MFU (Model FLOPs Utilization):

\[\text{MFU} = \frac{\text{observed throughput (tokens/s)} \times C_\text{forward}}{\text{peak hardware FLOPs/s}}\]

where $C_\text{forward} \approx 2N$ FLOPs per token ($N$ = model parameters).

State-of-the-art LLM training: MFU ~38-50% (A100s). Hardware peak is rarely achievable due to memory bandwidth bottlenecks and communication overhead.

Memory-bound vs. compute-bound:

  • Large batch inference: compute-bound.
  • Single-token inference: memory-bound (loading weights dominates).

Mixed Precision Training

Reduce memory and increase throughput by using lower precision for most operations.

FP32: 32-bit float. Full precision; baseline.

FP16: 16-bit float. $2\times$ memory; $2\times$ throughput on Tensor Cores. Limited dynamic range; requires loss scaling.

BF16 (bfloat16): same bit width as FP16 but same exponent range as FP32. More numerically stable; preferred over FP16 for training. Available on A100+, TPUs.

FP8: 8-bit float (H100+). $2\times$ Tensor Core throughput vs. BF16. Used in large-scale LLM training.

Loss scaling: multiply the loss by a scale factor $S$ before backward pass to prevent FP16 underflow. Divide gradients by $S$ before the optimizer step. Dynamic loss scaling: increase $S$ if no overflow; decrease if overflow detected.

Automatic Mixed Precision (AMP): PyTorch torch.cuda.amp.autocast() automatically casts operations to FP16/BF16 where safe; keeps sensitive operations (loss, softmax) in FP32.

Memory Optimization

Gradient checkpointing (activation recomputation): discard activations after the forward pass; recompute them during backward.
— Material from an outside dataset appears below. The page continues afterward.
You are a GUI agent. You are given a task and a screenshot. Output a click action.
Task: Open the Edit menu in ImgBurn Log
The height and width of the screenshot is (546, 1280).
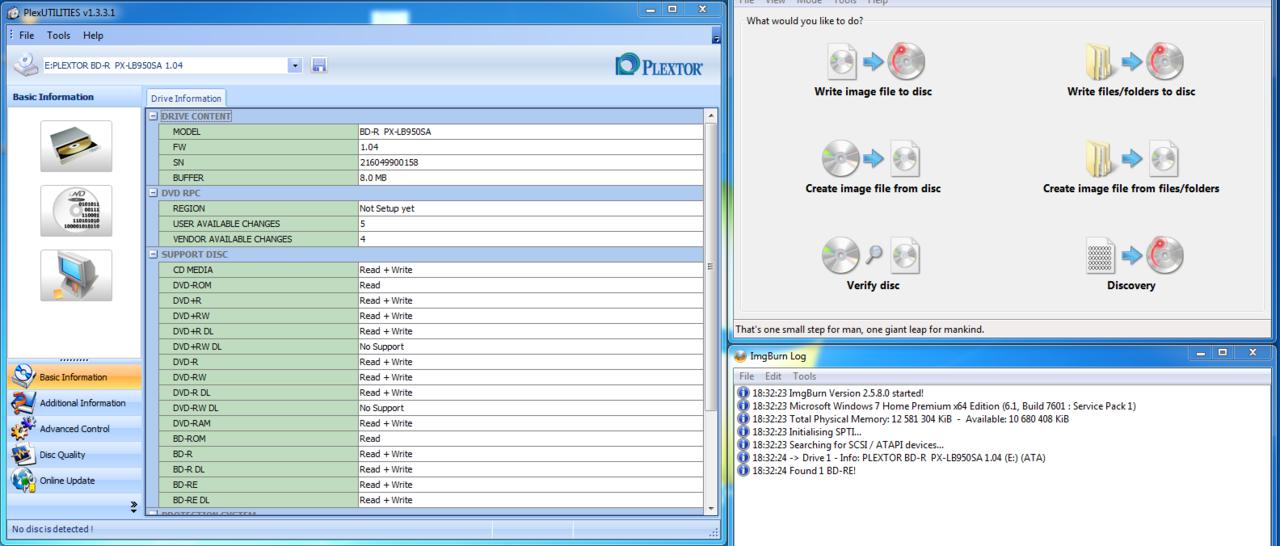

Trades $\sqrt{n}$ memory for $\sqrt{n}$ extra FLOPs. Standard for large models.

Optimizer state sharding (ZeRO): see Distributed Training.

Micro-batching / gradient accumulation: run forward-backward over multiple small micro-batches before each optimizer step. Simulates a large batch on limited memory.

Training Job Management

SLURM: standard HPC job scheduler. Submit GPU jobs with sbatch; queue management and resource allocation.

Kubernetes + Volcano/Kubeflow: container-based cluster management for ML workloads. Supports multi-node distributed training via MPI/NCCL operators.

Job arrays: run hyperparameter sweeps as parallel jobs.

Preemption handling: checkpoint every $N$ steps; auto-resume from checkpoint on restart. Tools: Pytorch Lightning, Hugging Face Trainer, DeepSpeed.